[Collection entries]

· · · ·

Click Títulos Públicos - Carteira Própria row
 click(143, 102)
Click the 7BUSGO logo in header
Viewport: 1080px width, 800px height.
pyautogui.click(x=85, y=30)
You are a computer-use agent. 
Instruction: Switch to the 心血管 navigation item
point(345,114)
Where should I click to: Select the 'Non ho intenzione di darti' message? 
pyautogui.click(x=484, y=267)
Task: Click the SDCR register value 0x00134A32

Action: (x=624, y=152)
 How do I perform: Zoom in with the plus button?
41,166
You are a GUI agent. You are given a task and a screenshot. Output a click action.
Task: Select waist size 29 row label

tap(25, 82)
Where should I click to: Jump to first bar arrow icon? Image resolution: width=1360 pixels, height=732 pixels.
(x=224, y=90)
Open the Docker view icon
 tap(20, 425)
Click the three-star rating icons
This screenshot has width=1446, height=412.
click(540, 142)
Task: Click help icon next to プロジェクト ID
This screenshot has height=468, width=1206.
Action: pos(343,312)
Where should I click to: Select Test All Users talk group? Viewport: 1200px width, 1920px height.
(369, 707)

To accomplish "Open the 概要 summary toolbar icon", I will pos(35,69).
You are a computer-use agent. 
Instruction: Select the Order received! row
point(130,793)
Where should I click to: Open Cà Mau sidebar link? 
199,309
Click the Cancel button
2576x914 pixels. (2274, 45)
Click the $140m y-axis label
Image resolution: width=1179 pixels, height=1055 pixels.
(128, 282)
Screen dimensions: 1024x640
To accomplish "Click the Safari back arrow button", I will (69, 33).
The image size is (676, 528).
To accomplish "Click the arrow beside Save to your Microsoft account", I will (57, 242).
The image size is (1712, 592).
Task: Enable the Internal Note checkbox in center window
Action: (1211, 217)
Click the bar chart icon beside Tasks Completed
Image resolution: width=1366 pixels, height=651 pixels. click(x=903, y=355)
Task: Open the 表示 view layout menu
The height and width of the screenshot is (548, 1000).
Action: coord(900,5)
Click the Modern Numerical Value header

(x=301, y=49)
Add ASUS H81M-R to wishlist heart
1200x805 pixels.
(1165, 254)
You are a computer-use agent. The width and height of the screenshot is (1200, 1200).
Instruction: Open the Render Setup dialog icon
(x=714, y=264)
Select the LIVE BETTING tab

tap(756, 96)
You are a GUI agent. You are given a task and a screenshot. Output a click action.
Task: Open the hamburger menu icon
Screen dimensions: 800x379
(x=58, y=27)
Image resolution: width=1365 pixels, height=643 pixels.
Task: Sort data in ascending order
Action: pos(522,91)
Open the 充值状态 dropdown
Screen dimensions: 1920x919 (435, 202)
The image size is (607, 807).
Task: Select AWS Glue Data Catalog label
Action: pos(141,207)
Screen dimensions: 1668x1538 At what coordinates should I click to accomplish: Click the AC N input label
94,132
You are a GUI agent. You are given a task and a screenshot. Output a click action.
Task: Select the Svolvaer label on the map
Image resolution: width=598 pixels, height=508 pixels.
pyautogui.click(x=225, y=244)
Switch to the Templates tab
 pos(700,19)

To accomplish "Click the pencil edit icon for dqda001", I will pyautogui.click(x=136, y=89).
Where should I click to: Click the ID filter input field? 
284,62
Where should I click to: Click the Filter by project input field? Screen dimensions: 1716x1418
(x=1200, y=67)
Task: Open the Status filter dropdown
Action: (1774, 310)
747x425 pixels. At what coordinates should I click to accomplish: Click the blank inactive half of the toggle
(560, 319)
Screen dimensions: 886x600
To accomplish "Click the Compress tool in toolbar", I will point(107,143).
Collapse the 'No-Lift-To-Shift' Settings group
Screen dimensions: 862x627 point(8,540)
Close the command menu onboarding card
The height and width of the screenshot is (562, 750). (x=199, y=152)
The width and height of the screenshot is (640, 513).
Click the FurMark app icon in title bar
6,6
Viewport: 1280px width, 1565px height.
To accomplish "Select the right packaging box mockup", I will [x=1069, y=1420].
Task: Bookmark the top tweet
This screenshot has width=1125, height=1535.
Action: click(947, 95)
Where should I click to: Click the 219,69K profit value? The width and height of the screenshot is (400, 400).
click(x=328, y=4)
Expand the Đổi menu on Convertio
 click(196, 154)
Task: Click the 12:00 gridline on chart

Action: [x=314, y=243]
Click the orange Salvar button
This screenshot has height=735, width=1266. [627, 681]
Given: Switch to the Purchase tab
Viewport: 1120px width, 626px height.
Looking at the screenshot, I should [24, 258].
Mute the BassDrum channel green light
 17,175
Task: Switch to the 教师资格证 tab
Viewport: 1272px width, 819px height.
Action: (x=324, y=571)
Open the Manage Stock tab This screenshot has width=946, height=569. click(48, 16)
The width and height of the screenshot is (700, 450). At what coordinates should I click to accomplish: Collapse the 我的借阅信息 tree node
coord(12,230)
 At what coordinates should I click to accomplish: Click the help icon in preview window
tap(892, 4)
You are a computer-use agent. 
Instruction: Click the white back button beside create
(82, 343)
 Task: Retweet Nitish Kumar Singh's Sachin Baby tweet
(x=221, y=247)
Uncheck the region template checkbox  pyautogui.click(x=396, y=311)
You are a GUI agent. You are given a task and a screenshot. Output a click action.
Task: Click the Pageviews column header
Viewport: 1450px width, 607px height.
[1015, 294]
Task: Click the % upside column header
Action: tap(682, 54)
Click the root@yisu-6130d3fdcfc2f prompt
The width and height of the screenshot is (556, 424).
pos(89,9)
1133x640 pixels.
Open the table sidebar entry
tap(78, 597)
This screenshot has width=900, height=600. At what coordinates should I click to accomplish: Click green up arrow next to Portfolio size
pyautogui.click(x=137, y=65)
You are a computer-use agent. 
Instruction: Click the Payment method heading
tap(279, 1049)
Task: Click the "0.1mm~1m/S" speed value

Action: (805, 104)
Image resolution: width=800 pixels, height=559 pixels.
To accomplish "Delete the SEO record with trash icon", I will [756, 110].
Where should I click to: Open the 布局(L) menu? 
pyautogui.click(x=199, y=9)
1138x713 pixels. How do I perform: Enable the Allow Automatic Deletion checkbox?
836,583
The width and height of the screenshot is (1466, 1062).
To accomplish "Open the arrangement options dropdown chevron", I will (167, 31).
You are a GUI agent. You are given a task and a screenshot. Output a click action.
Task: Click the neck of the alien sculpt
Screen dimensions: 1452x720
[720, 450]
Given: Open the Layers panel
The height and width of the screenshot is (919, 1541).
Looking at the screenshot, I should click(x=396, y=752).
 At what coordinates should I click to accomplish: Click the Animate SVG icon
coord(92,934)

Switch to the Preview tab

· · · ·

* _ACTIVITY_
Go through the entries above and count the lines containing the string "toolbar". Give only that number.

* _RESULT_
2